To shed light on this major transition in the enterprise, I spoke with Sam Charrington, founder of TWIML. Charrington hosts This Week in Machine Learning & AI, an influential podcast that features top industry experts.
Charrington has organized a major AI conference: TWIMLcon: AI Platforms, October 1-2, 2019, in San Francisco. (Datamation readers get a twenty percent discount by entering DATAMATION20 when registering.)
The TWIMLcon conference will feature a long list of industry leaders, including Uber’s Franziska Bell, Twitter’s Abhishek Tayal, Cloudera’s Amr Awadallah and Landing AI’s Andrew Ng.
The event will include sessions by experts on everything from scaling ML to the ethics of AI. It will likely be a networking extravaganza for deep learning geeks.
See below for a transcript of highlights of my discussion with Sam Charrington.
Artificial Intelligence Trends: Sam Charrington on AL and ML
Investment in AL and ML
“Most enterprises, large enterprises that are technology forward, have been working with machine learning and AI for several years now. I was just on a call with someone at one of the leading consulting companies, who works with a lot of enterprises. He was talking about one of his customers in oil and gas. They’ve been doing these machine learning proof of concept projects for the past three, four years, to the tune of 250 individual projects and $150 million in investment.”
“There is a ton of model shelfware out there because a lot of the initial impetus on the part of these organizations that spin up machine learning projects is to learn and understand so that when the transition happens, they’re not so far behind that they can’t catch up. So there’s a lot of experimentation ‘science projects,’ we call them sometimes, that are happening.”
ML Has Demonstrated Business Value
“About a year ago, there was this silent echo across enterprises: ‘Okay, we get it. We see that there’s value here. You’ve demonstrated that we can use machine learning to provide business value. How do we actually go that last mile, get these models into production, and furthermore, build out processes, infrastructure, and platforms that allow us to scale this across the enterprise?’

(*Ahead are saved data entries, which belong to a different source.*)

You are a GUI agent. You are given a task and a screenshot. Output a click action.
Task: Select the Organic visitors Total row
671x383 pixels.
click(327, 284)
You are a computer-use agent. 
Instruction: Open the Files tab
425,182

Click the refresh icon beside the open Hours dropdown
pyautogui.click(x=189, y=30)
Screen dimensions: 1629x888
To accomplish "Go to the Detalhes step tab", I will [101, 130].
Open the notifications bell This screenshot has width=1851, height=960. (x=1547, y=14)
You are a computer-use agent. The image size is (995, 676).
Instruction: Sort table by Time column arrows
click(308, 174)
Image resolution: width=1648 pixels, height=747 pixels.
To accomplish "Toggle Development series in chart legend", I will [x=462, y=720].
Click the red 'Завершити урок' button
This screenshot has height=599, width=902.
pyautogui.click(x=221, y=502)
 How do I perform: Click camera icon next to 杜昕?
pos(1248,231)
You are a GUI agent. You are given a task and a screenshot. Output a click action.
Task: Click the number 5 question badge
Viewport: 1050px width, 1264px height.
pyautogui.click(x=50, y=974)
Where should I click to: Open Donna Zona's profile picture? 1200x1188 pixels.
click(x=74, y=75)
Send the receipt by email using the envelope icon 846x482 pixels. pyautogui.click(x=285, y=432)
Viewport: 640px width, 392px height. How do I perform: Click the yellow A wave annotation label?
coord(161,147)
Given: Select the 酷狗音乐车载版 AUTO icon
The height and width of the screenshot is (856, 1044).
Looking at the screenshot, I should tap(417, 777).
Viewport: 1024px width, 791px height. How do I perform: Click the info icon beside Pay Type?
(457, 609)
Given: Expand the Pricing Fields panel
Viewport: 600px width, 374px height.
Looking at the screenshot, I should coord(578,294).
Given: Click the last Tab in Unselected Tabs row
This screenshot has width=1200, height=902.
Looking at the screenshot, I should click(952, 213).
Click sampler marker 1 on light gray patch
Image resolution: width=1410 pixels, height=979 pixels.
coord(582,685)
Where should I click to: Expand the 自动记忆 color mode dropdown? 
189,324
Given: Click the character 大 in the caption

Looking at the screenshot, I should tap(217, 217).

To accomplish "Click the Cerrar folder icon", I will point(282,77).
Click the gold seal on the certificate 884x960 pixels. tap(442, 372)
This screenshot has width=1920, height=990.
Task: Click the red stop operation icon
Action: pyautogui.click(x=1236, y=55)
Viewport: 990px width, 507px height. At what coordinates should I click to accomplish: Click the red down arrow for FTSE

“Because most data science teams don’t have the resources, the people resources, to take on all of the opportunities that they’re presented with. They’ve got to be very selective and manage a portfolio of opportunities, but there’s so much more impact they could have if they could build an engine for getting models out and into production and providing value.”
AI and DevOps
“All of the DevOps topics have analogues on the machine learning side – MLOps is what you hear. Often, we talk a lot about machine learning platforms, continuous delivery of models, continuous monitoring models, once they’re in production; these are all very relevant topics that many organizations are trying to figure out currently how to do.”
The Challenge with Hiring Top Talent
“It’s still very difficult for organizations to compete with the Googles and Facebooks of the world for top-tier machine learning, AI, and data science talent.”
Deep Learning Driving AI
“Artificial intelligence has been around for a very long time. As an industry, we’ve gone through several ‘AI winters,’ with the crest and the waning of interest in AI and funding available for AI projects. But the most recent enthusiasm and excitement about AI has largely been driven by what’s become possible with deep learning.”